WR-Vの注目点はキャビン容量と価格。となれば同クラスでも実用の優等生のフィットとは悩み所。もちろんコスパや装備の充実を求めるならフィットが無難な選択となるが、ちょっと無骨なSUVスタイルや余裕のある最低地上高がもたらす適応用途の拡大がWR-Vへと視線を誘導する。手頃な価格で浮いた予算でアウトドアレジャーを背景にした行動半径の拡大や新しい楽しみ方をする。そういった視点でコスパを高めたSUVがWR-Vなのだ。
■WR-V主要諸元(Z/Z+グレード)
・全長×全幅×全高:4325mm×1790mm×1650mm
・ホイールベース:2650mm
・トレッド前/後:1540mm/1540mm
・最低地上高:195mm
・搭載エンジン:1.5Lガソリン
・駆動方式:FF(2WD)
※掲載内容は公開日時点のものであり、将来にわたってその真正性を保証するものでないこと、公開後の時間経過等に伴って内容に不備が生じる可能性があることをご了承ください。※特別な表記がないかぎり、価格情報は税込です。
最新の関連記事(ホンダ)
走りへの情熱を表現した四輪スポーツモデルやレース車両を出展 ホンダの出展ブースでは、走りへの情熱を表現した四輪スポーツモデルやレース車両を展示。目玉モデルとしては「CIVIC TYPE R RACIN[…]

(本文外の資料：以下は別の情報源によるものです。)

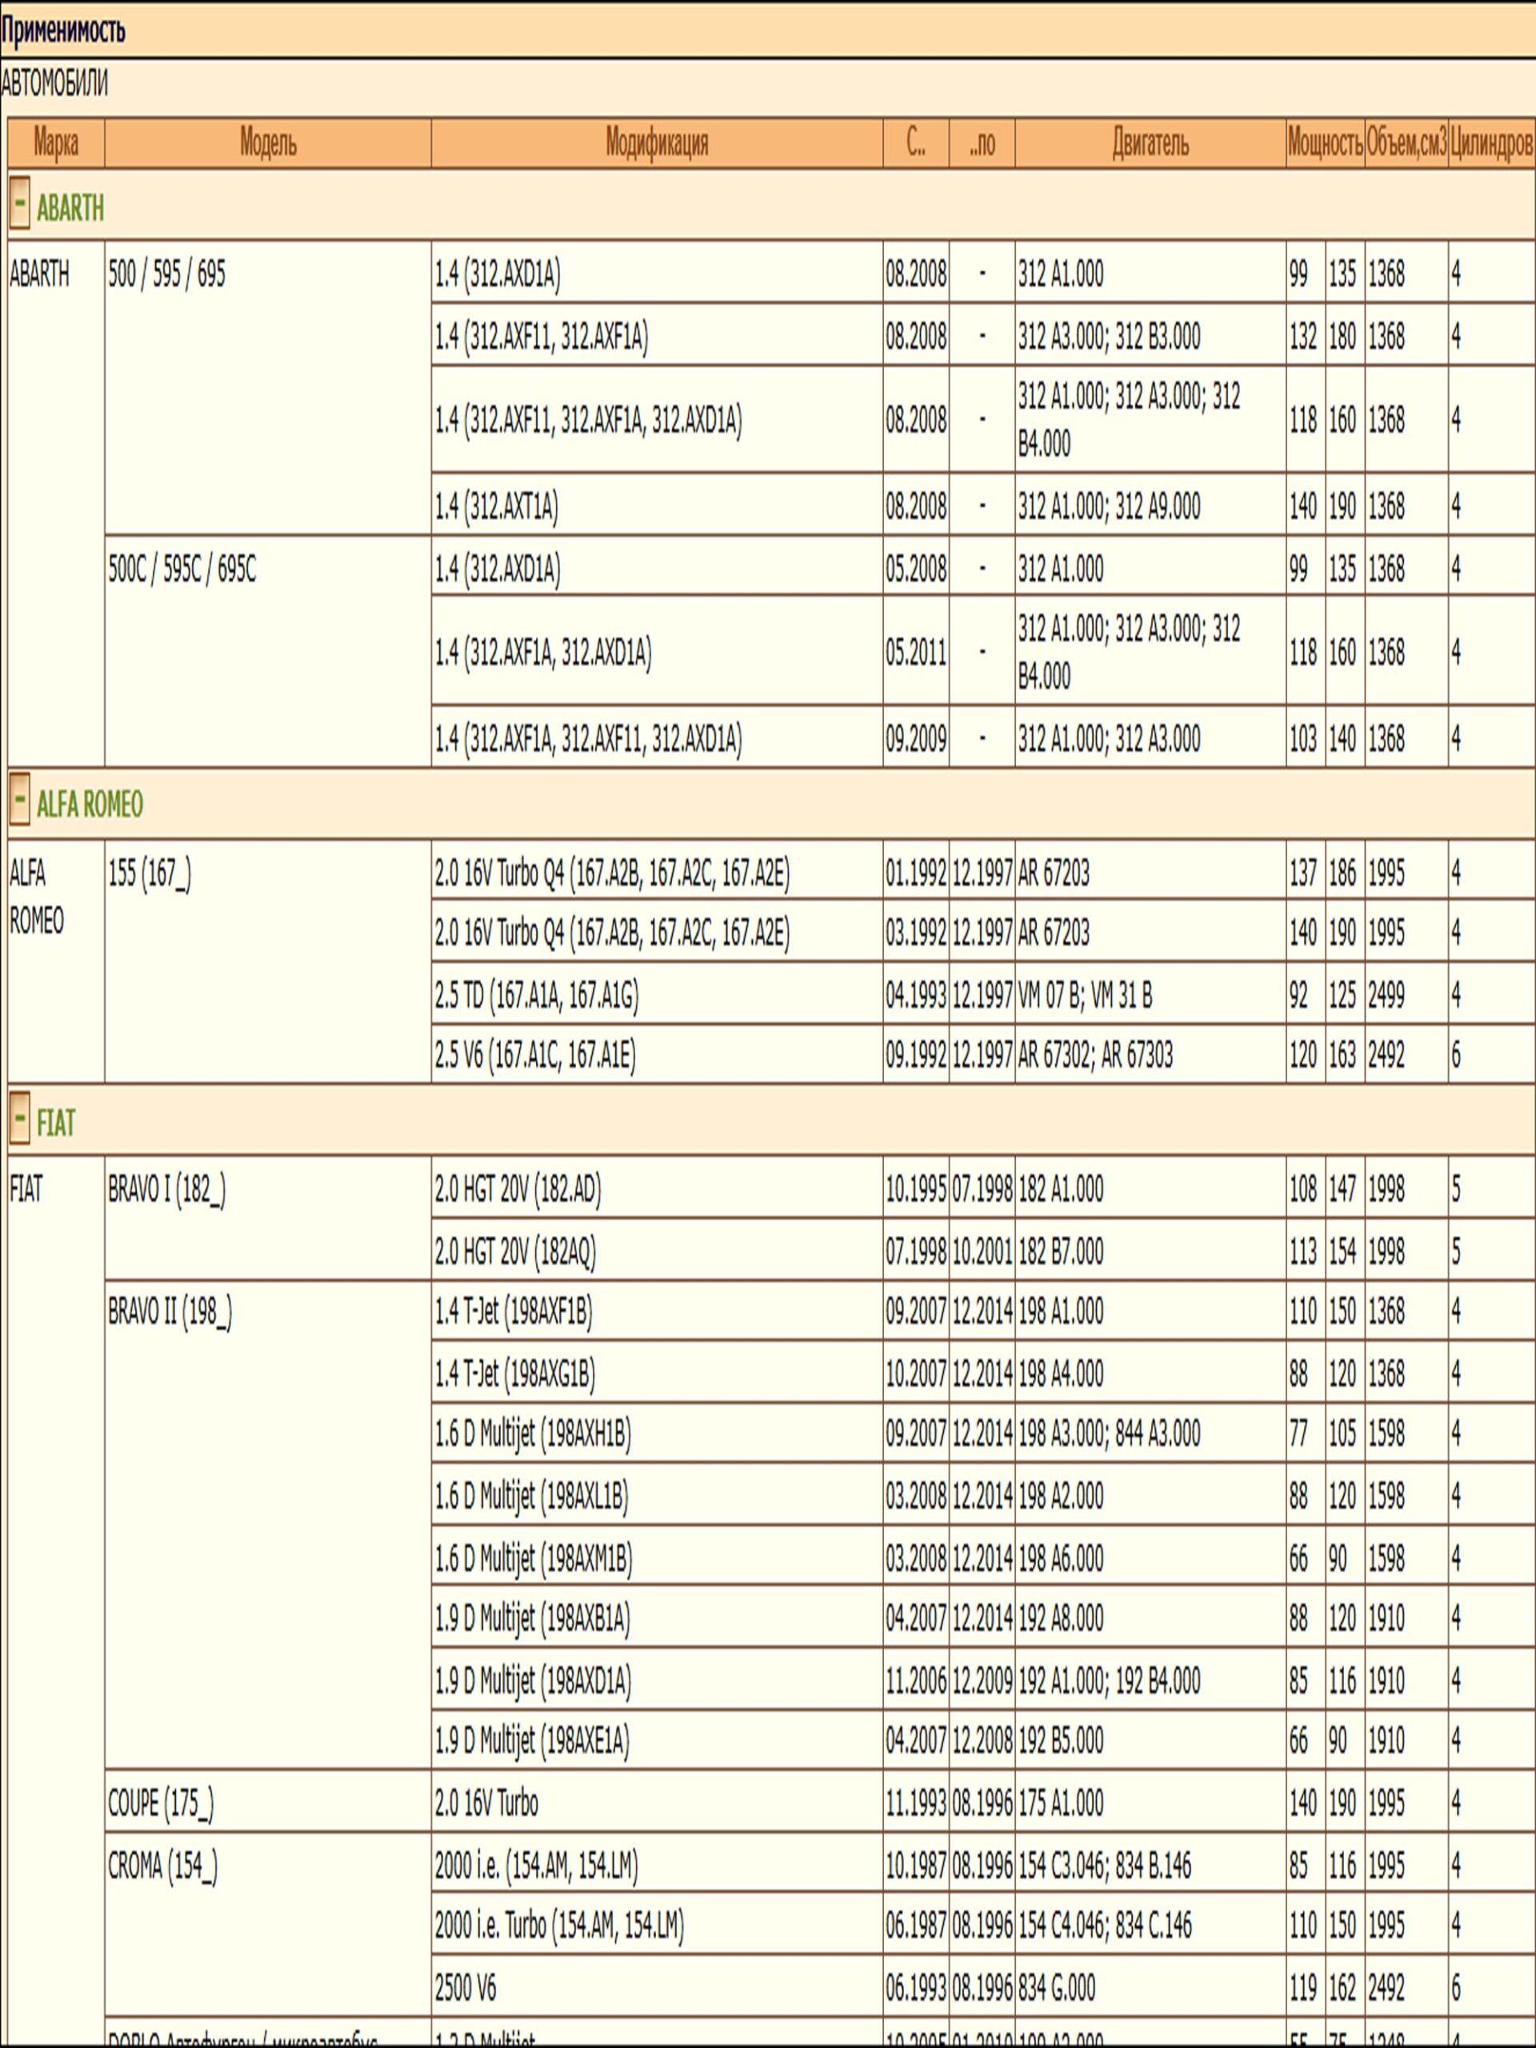Select the COUPE (175_) model cell
The image size is (1536, 2048).
tap(161, 1803)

ベース車両はホンダN-VAN ベースとなる車両はホンダのN-VAN。積載性を重視した作りである一方で、最新のNシリーズらしい走りの質の高さが特徴だ。 N-BOX(2代目)譲りのプラットフォームやパワー[…]
ベース車両はホンダのフリード ベースとなる車両はホンダのフリード。街乗りでも違和感がないうえに、広い車内スペースが、アウトドアでも大活躍する車だ。 小回りが効くサイズ感で運転しやすいフリード。しかしな[…]
「日本の生活に寄り添うクルマ」たちが揃う、人気シリーズ ホンダが手掛けるNシリーズは、「日本にベストな新しいのりものを創造したい」という思いから開発がスタートとした軽自動車。 2011年12月に発売し[…]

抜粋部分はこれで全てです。